GEAPRESS – Sono in tutto 588 i rinoceronti uccisi dall’inizio dell’anno in Sudafrica. 140 in più rispetto all’anno scorso ed addirittura 255 se paragonati al 2010. I nuovi sconfortanti dati sono stati diffusi poche ore addietro dal South Africa National Park. L’area dove maggiormente operano i bracconieri è senz’altro quella del Kruger Park (362 animali uccisi). Seguono poi la provincia del Nord Ovest, il KwaZulu-Natal ed il Limpopo. Luoghi dove finanche negli ultimi giorni si sono registrate numerose uccisioni (vedi articolo GeaPress).

Sempre secondo l’Ufficio Sudafricano dei Parchi nazionali, inoltre, sarebbero stati ad oggi eseguiti 246 arresti. Di questi, 217 riguardavano i bracconieri, 18 erano corrieri e 11 ricettatori. Si tratta nel complesso di 14 persone in più rispetto all’anno scorso e ben 81 se raffrontati ai dati degli arresti del 2010. E’ verosimile, considerata la rilevanza mondiale che ha assunto il problema della salvaguardia dei rinoceronti, che su questi ultimi dati si scateneranno numerose speculazioni sull’efficacia dei mezzi di protezione adottati dalle autorità sudafricane. I recenti arresti di rangers, e l’ulteriore evidenza assunta da organizzazioni internazionali con certi mandanti nel sud est asiatico, non potranno non incidere sulle valutazioni che saranno fatte.

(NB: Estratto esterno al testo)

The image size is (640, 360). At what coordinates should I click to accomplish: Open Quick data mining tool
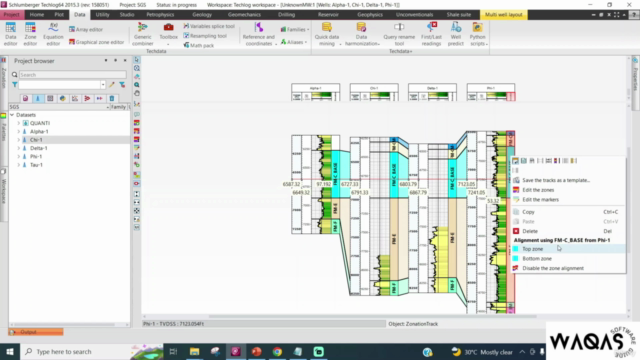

Sugli arresti, però, colpisce il dato del Kruger National Park, ovvero il luogo ove si registra il maggior numero di rinoceronti in tutti gli ultimi tre anni. 61 arresti a fronte di 362 rinoceronti uccisi quest’anno. Sono invece 82 nel 2011 con 252 rinoceronti uccisi. Infine 67 arresti nel 2010 e 146 rinoceronti uccisi . Un dato, quello degli arresti, in diminuzione di circa un quarto tra il 2012 ancora non concluso ed il 2011. Il tutto a fronte del 30% in più di rinoceronti uccisi. E dire che proprio nel Kruger Park era stata annunciata la discesa in campo di una task force speciale costituita anche dall’esercito. Forse, però, oltre alle corruzioni si sono affinate altre tecniche dei bracconieri che, in quell’area, arrivano in buona parte dal Mozambico.